Exercise instructions:
In this exercise, print only the lines of the records below from the one with "Task: Click the OFGC logo in top corner" through the one with "This screenshot has width=1024, height=635.", inclusive. Pictures are not part of the copy.

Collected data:
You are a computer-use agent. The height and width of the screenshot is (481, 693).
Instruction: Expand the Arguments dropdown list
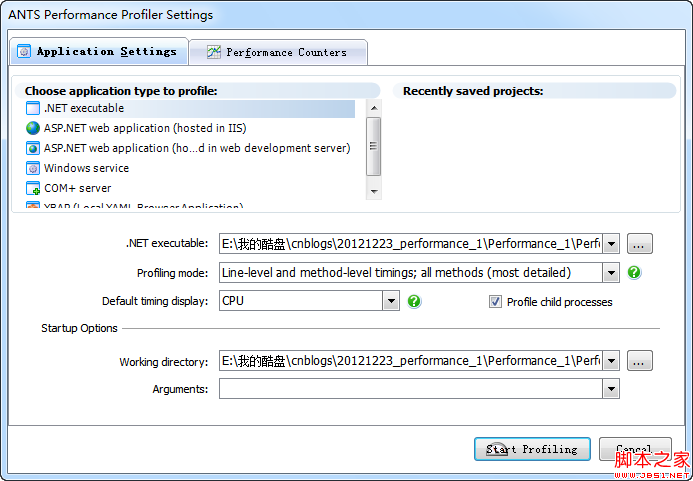coord(611,389)
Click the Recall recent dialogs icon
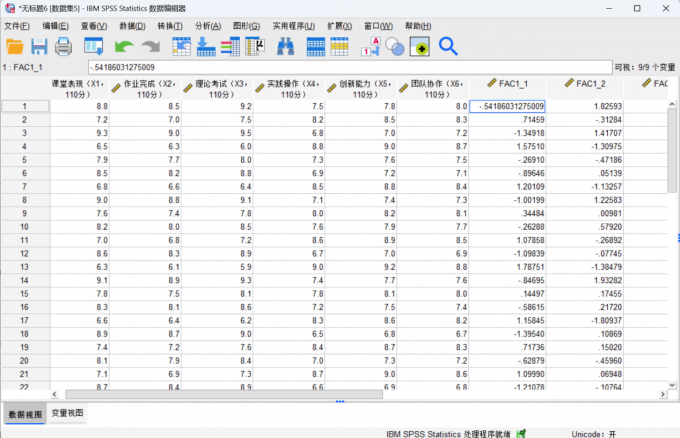The image size is (680, 438). point(93,46)
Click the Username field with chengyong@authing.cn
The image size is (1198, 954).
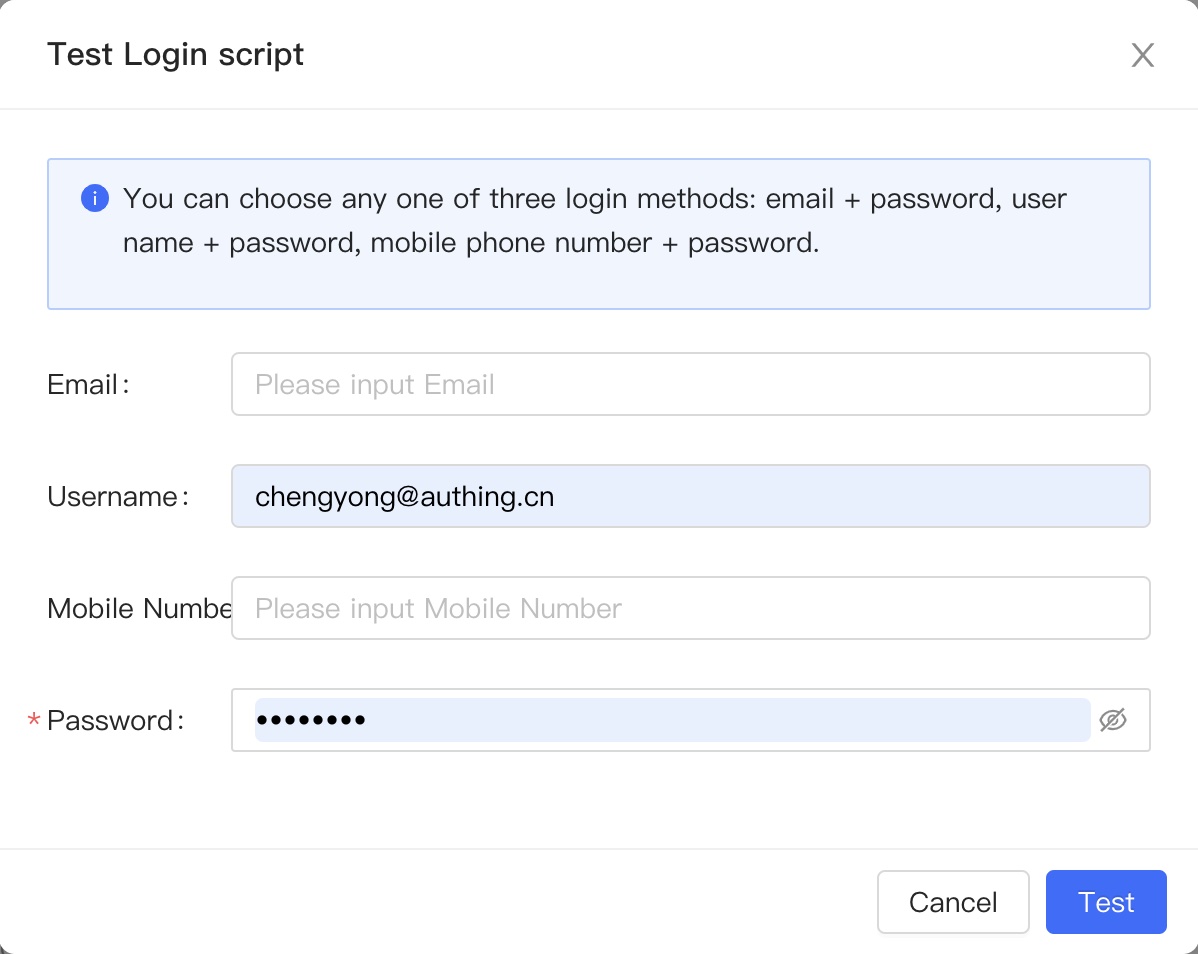tap(690, 496)
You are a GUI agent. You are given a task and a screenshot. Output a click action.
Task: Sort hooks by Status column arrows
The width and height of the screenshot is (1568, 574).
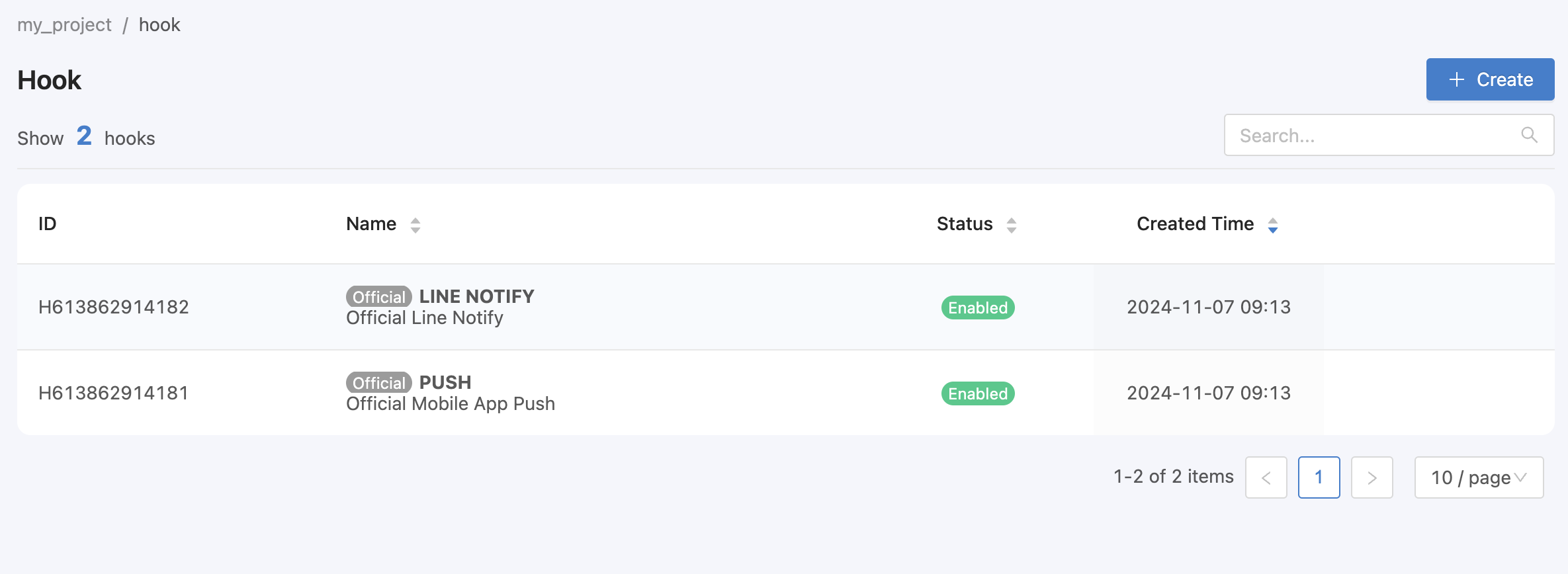click(x=1012, y=225)
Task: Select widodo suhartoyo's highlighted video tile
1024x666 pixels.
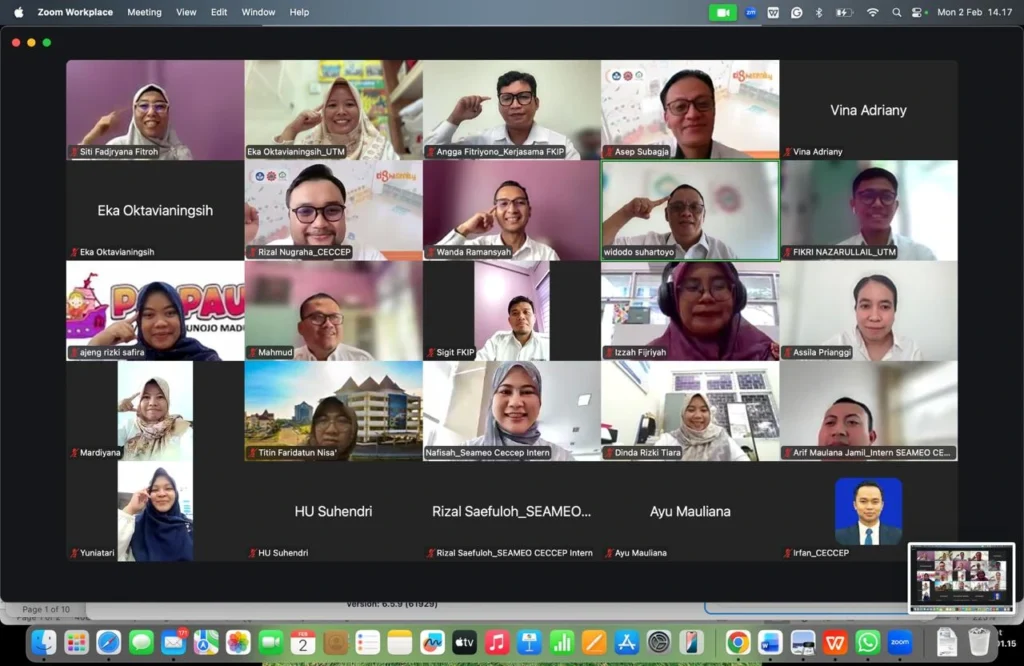Action: 689,210
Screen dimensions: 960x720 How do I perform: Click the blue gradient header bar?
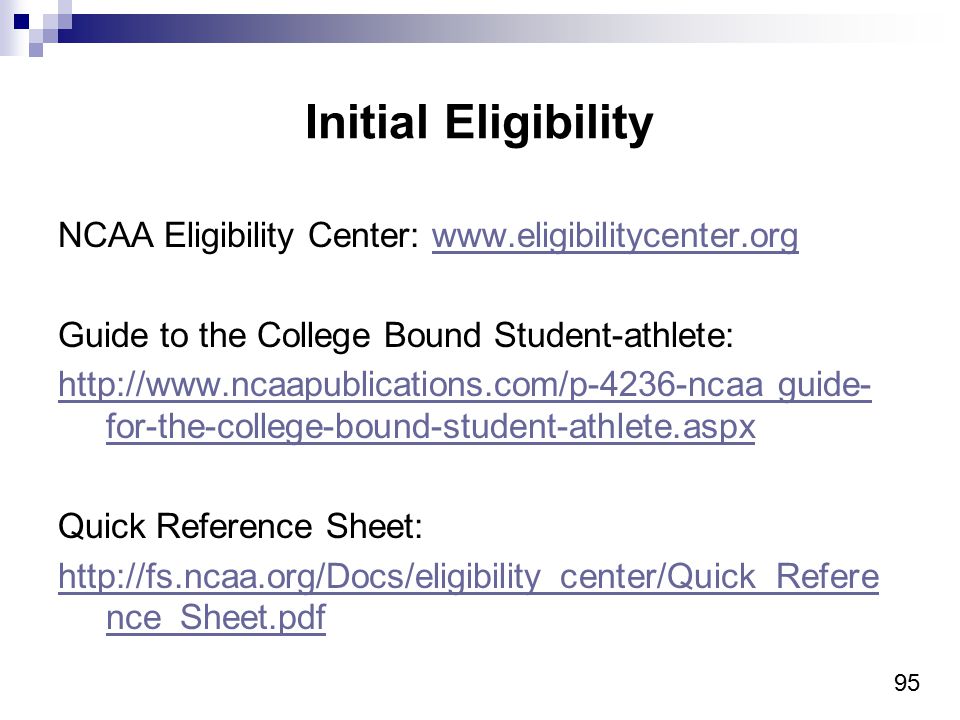[484, 29]

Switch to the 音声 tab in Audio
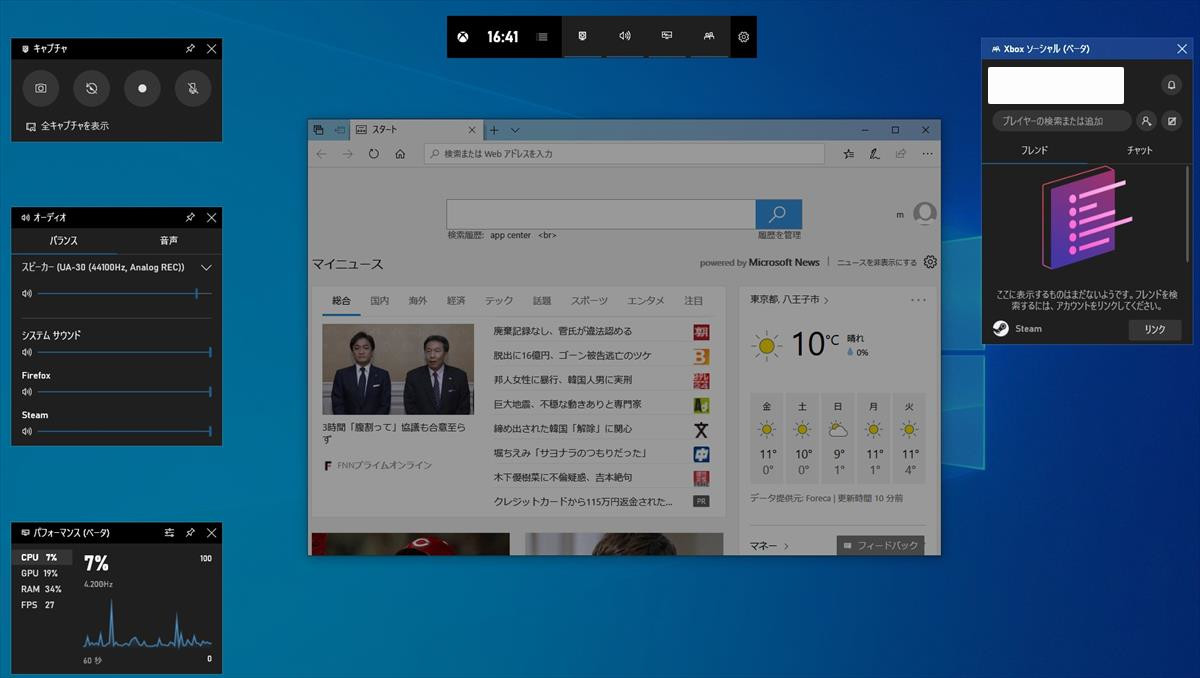tap(168, 241)
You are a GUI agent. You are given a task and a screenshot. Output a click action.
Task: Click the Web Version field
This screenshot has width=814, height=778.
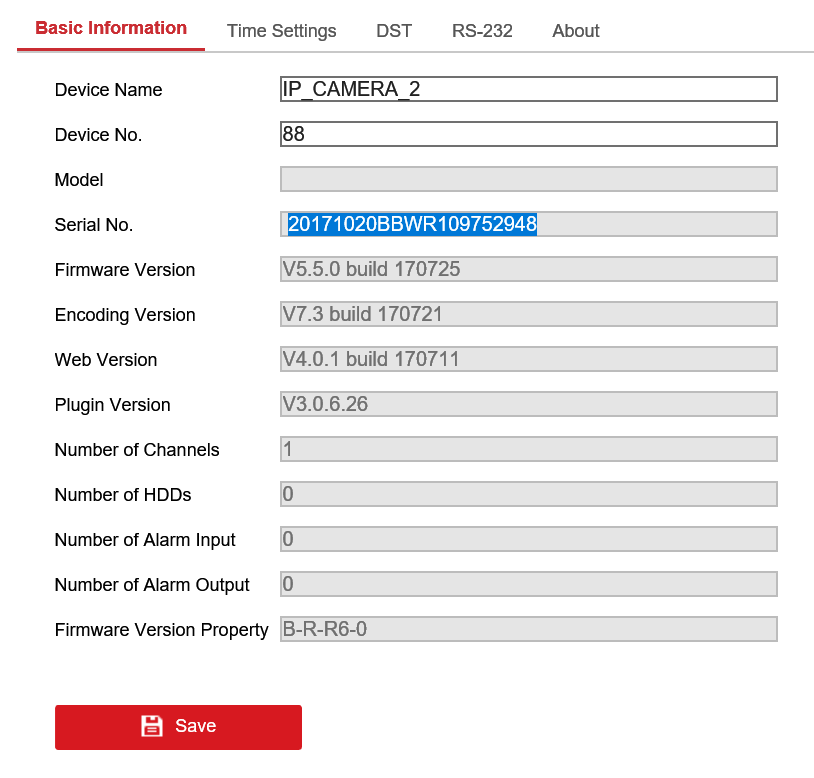[x=528, y=359]
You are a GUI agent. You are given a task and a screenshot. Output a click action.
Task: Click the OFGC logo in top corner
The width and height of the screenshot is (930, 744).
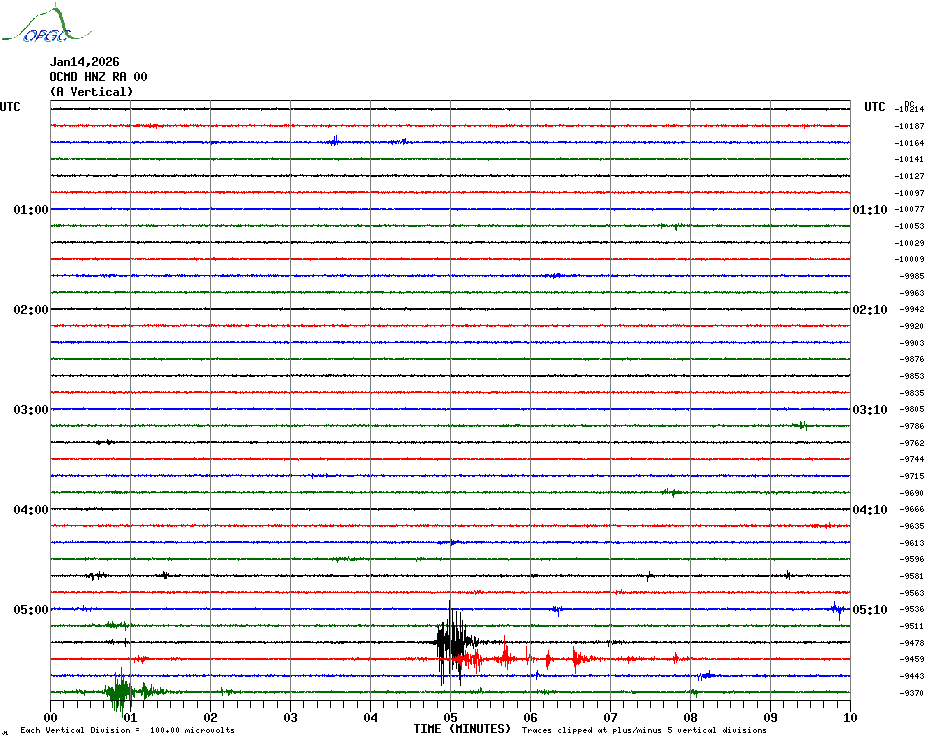pyautogui.click(x=36, y=26)
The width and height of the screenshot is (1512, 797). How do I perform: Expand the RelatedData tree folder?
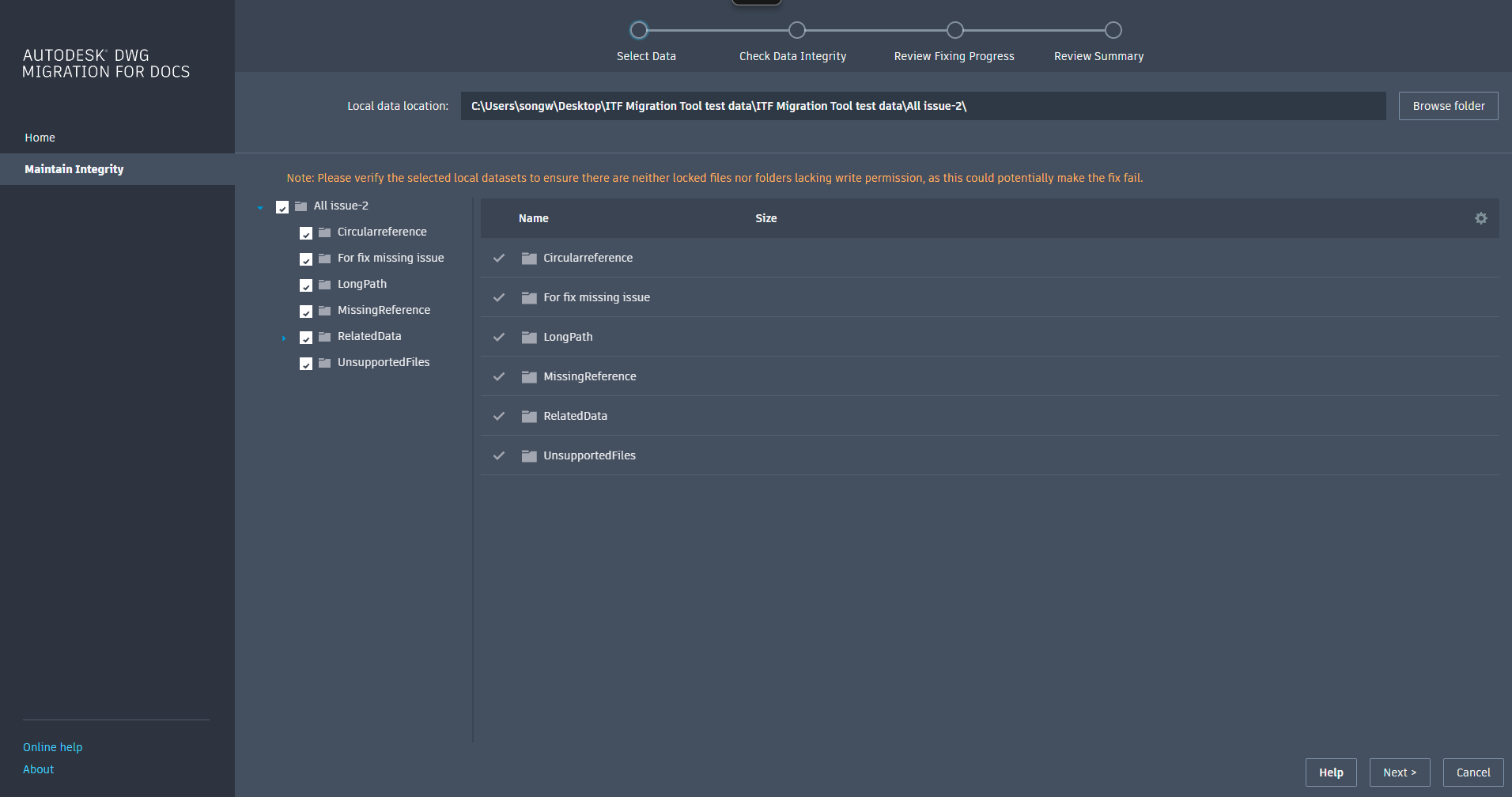(284, 338)
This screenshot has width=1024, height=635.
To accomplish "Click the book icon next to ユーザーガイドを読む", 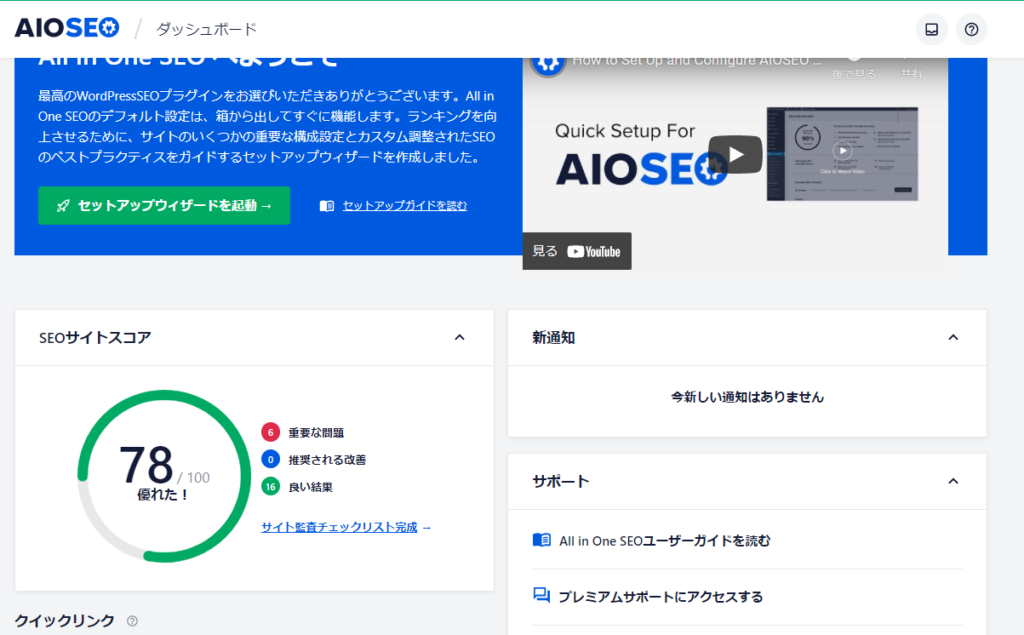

Result for this exercise:
Task: Click the OFGC logo in top corner
The width and height of the screenshot is (930, 744).
pyautogui.click(x=36, y=26)
The width and height of the screenshot is (1512, 797). How do I perform: Expand the RelatedData tree folder?
(284, 338)
This screenshot has width=1024, height=635.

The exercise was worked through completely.